Mitchell Lightfoot

Personal information
- Nationality: Australian
- Born: 22 July 2003 (age 22)

Sport
- Sport: Track and Field
- Event: 110 metres hurdles

Achievements and titles
- Personal best: 110m hurdles: 13.53 (2025)

Medal record
Men's athletics
Representing Australia
Oceania Championships
| Gold medal – first place | 2026 Darwin | 110m hurdles |
Pacific Games
| Gold medal – first place | 2023 Honiara | 110m hurdles |

= Mitchell Lightfoot =

Australian athlete (born 2003)

Mitchell Lightfoot (born 22
July 2003) is an Australian track and field athlete. In 2023, he became Australian national champion and won gold at the 2023 Pacific Games in Honiara in the 110m hurdles and also won the gold medal at the 2026 Oceania Athletics Championships

==Early life==
Lightfoot is from Maitland, New South Wales, where he attended Maitland High School and became NSW All School Champion in the 110m hurdles.

==Career==
In January 2022, Lightfoot won the NSW U20 Championship title in the 110m hurdles, setting a new personal best time. He followed this up in April 2022 by winning the Australian U20 title. Lightfoot finished fourth at the World U20 Championships in Cali, Colombia in August 2022.

Lightfoot won gold at the 2022–23 Australian Athletics Championships in Brisbane, setting a new personal best time that places him inside the top-10 Australians of all time.

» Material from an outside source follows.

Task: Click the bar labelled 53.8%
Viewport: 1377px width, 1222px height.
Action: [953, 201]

In December 2023, he became the Oceanic champion at the 2023 Pacific Games in Honiara, setting a new event record time of 14.19 seconds.

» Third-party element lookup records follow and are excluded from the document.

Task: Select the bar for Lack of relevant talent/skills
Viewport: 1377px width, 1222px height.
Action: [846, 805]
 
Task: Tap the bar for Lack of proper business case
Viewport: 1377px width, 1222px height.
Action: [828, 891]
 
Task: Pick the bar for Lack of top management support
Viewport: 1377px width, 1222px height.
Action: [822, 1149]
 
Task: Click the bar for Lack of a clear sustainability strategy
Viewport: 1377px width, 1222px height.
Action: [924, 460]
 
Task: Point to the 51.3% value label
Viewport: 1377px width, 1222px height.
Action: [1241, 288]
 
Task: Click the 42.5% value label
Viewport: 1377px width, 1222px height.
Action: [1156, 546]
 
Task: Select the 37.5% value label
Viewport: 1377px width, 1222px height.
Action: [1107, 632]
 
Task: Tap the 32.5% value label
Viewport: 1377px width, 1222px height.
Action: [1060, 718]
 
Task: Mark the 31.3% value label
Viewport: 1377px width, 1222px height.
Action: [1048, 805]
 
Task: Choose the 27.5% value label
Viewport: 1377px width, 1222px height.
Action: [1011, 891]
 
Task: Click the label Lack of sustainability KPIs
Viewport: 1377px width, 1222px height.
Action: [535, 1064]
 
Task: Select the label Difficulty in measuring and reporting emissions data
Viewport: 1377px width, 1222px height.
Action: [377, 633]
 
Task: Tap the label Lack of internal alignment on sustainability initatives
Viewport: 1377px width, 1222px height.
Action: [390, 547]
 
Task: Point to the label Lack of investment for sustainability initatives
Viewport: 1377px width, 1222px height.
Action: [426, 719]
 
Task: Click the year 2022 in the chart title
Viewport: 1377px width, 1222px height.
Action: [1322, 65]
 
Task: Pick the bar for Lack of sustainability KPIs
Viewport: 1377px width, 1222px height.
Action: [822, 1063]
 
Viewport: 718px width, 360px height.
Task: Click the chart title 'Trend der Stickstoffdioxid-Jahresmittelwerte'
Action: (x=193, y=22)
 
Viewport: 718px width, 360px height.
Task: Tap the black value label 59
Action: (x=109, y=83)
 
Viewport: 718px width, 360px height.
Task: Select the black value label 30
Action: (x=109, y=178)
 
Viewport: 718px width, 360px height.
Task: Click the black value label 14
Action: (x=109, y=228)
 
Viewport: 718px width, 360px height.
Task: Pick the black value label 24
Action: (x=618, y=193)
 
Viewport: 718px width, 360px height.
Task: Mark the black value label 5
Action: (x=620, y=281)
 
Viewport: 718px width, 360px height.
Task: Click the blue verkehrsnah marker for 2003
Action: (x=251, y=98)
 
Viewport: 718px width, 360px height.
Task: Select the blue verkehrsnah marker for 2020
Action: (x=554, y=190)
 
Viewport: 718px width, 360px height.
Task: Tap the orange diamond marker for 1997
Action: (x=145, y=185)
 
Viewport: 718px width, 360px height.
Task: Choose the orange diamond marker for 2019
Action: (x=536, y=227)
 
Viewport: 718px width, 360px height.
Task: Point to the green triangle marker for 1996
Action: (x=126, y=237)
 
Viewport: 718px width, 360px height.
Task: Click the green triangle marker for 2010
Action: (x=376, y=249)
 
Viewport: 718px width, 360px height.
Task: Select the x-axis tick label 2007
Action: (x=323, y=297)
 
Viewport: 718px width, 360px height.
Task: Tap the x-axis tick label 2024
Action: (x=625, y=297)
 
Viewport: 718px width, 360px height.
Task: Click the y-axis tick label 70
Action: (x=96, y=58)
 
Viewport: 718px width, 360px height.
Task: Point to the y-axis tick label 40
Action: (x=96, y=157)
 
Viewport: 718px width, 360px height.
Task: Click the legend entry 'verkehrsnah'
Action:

He won the 110 metre hurdles race at the 2025 Australian Athletics Championships on 13 April 2025, in Perth. Later that month, he set a new personal best of 13.53 seconds in Hiroshima, Japan. The following month, he equalled that best whilst competing in Osaka, Japan.

In April 2026, he placed second to Sam Hurwood in the final at the 2026 Australian Championships, in 13.64 seconds. He was selected as part of the Australian team to compete at the 2026 Oceania Athletics Championships, winning the gold medal ahead of Hurwood in Darwin, Northern Territory on 21 May.